Updated

An Egyptian who spent years in U.S. custody at Guantanamo Bay before being resettled in Albania said Tuesday that he wants to return to live in his native country, but that the Albanians won't let him.

Sherif El Meshad, 35, said authorities in his host country have not explained why he and his Albanian wife and child, cannot leave Albania. He said the Egyptian embassy has assured Albania that he won't face prosecution or discrimination if he returns. Embassy officials were not available to confirm that.

"I am innocent by law from Guantanamo and there is no pending case for me in Egypt. I would like the Albanian government to understand my right for a normal life back in Egypt too now that the (Hosni) Mubarak regime has fallen," he said.

Albanian Interior Ministry spokesman Fatmir Konja said he had no comment on the case.

El Meshad was seized in Afghanistan and held for eight years at the U.S. military base in Cuba on suspicion of terrorism before being cleared of any charges and resettled in Albania two years ago. He lives in the capital, Tirana, where he held a press conference Tuesday to describe his situation.
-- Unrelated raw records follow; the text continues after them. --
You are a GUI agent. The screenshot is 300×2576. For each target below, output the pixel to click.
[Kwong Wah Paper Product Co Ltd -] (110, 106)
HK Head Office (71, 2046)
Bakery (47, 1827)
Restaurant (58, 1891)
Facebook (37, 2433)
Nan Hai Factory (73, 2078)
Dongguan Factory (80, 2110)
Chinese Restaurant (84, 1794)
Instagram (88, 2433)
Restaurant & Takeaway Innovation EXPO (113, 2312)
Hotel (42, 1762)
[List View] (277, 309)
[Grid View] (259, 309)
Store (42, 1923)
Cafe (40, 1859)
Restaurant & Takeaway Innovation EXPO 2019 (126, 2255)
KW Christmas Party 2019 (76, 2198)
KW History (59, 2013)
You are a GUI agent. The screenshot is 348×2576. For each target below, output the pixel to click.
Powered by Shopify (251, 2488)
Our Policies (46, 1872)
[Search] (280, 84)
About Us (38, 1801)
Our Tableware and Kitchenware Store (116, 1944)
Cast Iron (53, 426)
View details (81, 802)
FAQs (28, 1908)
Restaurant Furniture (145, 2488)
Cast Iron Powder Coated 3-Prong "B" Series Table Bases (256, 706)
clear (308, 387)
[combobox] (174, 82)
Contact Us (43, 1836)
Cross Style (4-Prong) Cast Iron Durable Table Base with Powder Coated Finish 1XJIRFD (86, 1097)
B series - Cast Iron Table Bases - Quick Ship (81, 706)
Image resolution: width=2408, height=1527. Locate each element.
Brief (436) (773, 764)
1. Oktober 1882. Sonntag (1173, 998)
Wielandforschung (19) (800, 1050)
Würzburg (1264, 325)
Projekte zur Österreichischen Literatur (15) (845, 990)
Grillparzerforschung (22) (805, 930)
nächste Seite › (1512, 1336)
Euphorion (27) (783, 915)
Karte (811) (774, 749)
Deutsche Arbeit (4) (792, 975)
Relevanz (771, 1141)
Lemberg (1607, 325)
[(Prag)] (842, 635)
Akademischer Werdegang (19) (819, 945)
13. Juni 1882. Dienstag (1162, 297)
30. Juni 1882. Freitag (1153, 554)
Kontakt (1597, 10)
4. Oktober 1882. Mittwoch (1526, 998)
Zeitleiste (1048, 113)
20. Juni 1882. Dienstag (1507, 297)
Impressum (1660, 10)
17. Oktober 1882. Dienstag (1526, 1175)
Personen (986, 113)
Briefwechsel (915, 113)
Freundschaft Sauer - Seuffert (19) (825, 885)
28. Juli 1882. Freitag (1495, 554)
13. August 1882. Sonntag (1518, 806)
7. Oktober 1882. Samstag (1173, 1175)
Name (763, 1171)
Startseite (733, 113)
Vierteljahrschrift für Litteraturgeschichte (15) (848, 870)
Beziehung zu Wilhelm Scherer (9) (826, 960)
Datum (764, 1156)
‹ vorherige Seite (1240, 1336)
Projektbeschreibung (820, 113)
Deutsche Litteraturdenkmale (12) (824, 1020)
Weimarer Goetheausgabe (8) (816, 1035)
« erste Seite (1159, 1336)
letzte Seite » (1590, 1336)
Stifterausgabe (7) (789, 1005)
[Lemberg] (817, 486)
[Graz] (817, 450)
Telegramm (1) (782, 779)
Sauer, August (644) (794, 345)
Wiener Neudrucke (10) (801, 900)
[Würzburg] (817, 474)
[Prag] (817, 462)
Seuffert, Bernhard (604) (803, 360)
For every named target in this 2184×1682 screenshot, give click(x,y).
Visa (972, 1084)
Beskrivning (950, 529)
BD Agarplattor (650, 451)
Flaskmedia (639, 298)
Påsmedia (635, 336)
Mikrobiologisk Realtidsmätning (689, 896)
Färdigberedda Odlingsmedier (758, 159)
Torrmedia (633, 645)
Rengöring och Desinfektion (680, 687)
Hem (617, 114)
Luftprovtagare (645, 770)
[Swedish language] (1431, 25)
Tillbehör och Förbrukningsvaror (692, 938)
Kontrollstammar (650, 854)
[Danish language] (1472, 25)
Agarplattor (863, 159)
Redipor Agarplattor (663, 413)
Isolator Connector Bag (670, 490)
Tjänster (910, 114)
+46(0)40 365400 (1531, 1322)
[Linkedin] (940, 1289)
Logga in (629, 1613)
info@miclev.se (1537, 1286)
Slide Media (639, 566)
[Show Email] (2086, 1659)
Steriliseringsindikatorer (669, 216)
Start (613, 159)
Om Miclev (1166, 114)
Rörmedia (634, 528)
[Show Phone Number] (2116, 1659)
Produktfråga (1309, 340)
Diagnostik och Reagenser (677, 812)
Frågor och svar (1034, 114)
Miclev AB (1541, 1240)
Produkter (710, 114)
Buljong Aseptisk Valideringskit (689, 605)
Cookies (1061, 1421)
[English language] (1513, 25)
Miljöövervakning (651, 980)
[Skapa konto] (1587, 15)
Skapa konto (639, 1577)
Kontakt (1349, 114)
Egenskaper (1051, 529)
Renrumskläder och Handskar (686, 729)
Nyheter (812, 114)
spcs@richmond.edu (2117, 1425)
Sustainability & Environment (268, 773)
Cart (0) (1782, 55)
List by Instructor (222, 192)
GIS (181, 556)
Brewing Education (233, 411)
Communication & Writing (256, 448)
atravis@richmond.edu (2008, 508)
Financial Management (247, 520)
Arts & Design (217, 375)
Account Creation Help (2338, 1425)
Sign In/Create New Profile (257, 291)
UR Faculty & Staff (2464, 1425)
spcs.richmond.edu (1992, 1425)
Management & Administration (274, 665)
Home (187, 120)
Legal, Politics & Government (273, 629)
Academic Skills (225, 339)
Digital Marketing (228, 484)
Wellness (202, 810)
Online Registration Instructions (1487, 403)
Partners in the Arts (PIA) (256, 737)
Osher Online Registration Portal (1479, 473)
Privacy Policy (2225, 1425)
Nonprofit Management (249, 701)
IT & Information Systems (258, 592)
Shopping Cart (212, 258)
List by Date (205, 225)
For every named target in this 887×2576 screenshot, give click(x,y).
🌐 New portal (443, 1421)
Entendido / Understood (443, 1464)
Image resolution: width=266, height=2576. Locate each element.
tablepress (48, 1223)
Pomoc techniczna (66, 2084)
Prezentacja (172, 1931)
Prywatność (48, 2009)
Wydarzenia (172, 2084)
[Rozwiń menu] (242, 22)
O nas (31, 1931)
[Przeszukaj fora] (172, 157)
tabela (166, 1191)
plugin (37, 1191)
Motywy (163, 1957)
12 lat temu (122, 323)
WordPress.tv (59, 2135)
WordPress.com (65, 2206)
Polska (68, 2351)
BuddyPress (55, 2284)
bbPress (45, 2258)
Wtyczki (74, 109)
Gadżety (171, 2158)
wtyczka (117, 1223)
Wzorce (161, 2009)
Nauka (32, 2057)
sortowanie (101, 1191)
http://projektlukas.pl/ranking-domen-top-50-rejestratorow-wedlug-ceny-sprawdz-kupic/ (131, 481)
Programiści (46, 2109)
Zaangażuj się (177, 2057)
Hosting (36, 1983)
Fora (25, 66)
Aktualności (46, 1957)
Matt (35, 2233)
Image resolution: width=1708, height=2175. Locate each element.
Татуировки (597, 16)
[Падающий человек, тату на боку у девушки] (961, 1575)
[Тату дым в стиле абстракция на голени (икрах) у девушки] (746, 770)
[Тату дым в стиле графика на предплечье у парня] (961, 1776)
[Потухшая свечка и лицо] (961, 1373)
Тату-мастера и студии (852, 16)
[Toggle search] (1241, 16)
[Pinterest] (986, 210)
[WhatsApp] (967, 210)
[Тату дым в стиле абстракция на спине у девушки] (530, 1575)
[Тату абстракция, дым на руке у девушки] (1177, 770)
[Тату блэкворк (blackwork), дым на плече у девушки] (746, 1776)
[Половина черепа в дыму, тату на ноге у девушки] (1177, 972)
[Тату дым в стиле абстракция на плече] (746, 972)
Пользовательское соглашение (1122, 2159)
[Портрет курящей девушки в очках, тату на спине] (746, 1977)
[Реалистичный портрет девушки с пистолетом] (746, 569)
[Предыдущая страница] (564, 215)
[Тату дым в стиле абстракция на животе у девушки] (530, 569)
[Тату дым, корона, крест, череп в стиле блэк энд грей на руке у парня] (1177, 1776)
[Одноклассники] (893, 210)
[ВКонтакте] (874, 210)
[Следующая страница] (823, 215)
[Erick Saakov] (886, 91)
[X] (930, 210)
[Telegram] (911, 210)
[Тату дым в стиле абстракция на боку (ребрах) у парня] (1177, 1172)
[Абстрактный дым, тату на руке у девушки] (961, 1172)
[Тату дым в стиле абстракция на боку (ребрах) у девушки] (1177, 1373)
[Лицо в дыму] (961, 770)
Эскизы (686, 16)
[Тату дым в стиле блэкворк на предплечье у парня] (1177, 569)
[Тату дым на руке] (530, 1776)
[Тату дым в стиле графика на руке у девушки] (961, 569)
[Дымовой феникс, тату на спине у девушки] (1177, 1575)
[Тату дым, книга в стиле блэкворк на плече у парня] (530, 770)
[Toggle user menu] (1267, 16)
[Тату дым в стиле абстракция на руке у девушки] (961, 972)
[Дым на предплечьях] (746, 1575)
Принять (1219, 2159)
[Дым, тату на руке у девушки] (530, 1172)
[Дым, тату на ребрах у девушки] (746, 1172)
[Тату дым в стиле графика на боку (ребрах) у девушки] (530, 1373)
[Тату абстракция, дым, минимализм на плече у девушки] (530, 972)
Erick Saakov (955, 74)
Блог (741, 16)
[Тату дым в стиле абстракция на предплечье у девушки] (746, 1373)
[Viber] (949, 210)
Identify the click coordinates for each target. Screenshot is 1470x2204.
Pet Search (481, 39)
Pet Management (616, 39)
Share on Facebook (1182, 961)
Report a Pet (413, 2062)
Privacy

Katie Taylor, a case worker from the British legal charity Reprieve who is assisting El Meshad, said she would keep talking with Albanian and Egyptian authorities. "It's time to let him go home," she said.

Although Albania has not said why El Meshad cannot travel to Egypt, Taylor said Guantanamo Bay is still a "political issue" in the United States and that Tirana may fear harming its close ties with Washington if it grants El Meshad's request.

Albania has accepted 11 former Guantanamo prisoners since 2006 -- none of them Albanians.

Taylor said other countries such as Italy, Slovakia and Georgia have let many of their resettled ex-Guantanamo detainees go back home.